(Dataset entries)
>>

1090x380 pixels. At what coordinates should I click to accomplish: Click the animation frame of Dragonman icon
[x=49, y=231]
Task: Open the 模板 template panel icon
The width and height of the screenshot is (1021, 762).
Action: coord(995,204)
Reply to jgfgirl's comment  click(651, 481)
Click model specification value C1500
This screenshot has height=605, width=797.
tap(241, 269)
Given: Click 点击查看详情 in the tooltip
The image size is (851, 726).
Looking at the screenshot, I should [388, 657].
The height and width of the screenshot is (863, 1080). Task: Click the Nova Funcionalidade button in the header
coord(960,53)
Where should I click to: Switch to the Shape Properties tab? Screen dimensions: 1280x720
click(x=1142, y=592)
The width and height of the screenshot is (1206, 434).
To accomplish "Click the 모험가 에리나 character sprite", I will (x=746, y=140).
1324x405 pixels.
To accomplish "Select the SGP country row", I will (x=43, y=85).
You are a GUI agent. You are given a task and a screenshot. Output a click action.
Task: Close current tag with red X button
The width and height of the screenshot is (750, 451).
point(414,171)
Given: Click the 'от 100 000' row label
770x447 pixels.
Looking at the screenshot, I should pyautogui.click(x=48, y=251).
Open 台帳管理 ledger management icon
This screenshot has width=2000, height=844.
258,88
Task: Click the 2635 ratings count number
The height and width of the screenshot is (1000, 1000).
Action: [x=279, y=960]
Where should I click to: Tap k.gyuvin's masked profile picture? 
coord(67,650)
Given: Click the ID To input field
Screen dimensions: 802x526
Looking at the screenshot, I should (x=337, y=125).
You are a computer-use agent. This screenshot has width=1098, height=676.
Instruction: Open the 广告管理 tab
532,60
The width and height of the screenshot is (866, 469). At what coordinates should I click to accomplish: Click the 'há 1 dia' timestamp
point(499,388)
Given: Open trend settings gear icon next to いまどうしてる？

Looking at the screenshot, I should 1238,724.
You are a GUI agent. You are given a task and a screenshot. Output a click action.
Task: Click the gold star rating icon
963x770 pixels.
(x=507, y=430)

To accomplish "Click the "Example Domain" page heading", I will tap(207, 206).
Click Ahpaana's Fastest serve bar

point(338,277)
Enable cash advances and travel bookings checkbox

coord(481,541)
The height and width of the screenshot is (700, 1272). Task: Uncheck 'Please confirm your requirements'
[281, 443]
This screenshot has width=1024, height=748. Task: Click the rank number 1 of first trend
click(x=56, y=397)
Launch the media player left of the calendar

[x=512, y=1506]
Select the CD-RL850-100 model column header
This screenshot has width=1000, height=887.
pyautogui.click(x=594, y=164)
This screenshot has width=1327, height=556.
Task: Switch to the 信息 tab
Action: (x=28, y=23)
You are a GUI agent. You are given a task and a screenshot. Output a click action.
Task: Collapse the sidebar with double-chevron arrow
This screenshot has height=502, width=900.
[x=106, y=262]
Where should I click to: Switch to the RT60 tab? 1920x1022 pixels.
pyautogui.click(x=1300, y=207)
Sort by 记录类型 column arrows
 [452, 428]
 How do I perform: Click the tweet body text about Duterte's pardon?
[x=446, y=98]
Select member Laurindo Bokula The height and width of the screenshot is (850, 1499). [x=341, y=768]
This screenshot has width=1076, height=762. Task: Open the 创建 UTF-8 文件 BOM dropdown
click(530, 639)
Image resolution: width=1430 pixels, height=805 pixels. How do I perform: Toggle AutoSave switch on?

<<

The reply should consist solely of the lines above from the one that has "The width and height of the screenshot is (1021, 762)." through the one that has "Given: Click the 'от 100 000' row label", reproduced exactly.

### RESPONSE BOX
The width and height of the screenshot is (1021, 762).
Action: coord(995,204)
Reply to jgfgirl's comment  click(651, 481)
Click model specification value C1500
This screenshot has height=605, width=797.
tap(241, 269)
Given: Click 点击查看详情 in the tooltip
The image size is (851, 726).
Looking at the screenshot, I should [388, 657].
The height and width of the screenshot is (863, 1080). Task: Click the Nova Funcionalidade button in the header
coord(960,53)
Where should I click to: Switch to the Shape Properties tab? Screen dimensions: 1280x720
click(x=1142, y=592)
The width and height of the screenshot is (1206, 434).
To accomplish "Click the 모험가 에리나 character sprite", I will (x=746, y=140).
1324x405 pixels.
To accomplish "Select the SGP country row", I will (x=43, y=85).
You are a GUI agent. You are given a task and a screenshot. Output a click action.
Task: Close current tag with red X button
The width and height of the screenshot is (750, 451).
point(414,171)
Given: Click the 'от 100 000' row label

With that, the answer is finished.